Restate the data below word for word, leaving nothing out.

** Data supplied follows **

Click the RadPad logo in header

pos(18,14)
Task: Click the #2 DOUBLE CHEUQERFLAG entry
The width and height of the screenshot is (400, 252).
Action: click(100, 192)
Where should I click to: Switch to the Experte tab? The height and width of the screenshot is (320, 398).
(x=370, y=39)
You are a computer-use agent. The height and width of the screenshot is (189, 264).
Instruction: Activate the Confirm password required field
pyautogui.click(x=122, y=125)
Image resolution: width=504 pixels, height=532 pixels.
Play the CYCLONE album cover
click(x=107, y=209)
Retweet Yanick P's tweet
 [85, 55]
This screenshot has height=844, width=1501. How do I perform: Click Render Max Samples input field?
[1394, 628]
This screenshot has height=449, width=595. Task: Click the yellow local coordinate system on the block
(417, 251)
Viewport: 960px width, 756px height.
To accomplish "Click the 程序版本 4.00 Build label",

** End of Data supplied **

▸ **Result of this task**
Click the RadPad logo in header

pos(18,14)
Task: Click the #2 DOUBLE CHEUQERFLAG entry
The width and height of the screenshot is (400, 252).
Action: click(100, 192)
Where should I click to: Switch to the Experte tab? The height and width of the screenshot is (320, 398).
(x=370, y=39)
You are a computer-use agent. The height and width of the screenshot is (189, 264).
Instruction: Activate the Confirm password required field
pyautogui.click(x=122, y=125)
Image resolution: width=504 pixels, height=532 pixels.
Play the CYCLONE album cover
click(x=107, y=209)
Retweet Yanick P's tweet
 [85, 55]
This screenshot has height=844, width=1501. How do I perform: Click Render Max Samples input field?
[1394, 628]
This screenshot has height=449, width=595. Task: Click the yellow local coordinate system on the block
(417, 251)
Viewport: 960px width, 756px height.
To accomplish "Click the 程序版本 4.00 Build label",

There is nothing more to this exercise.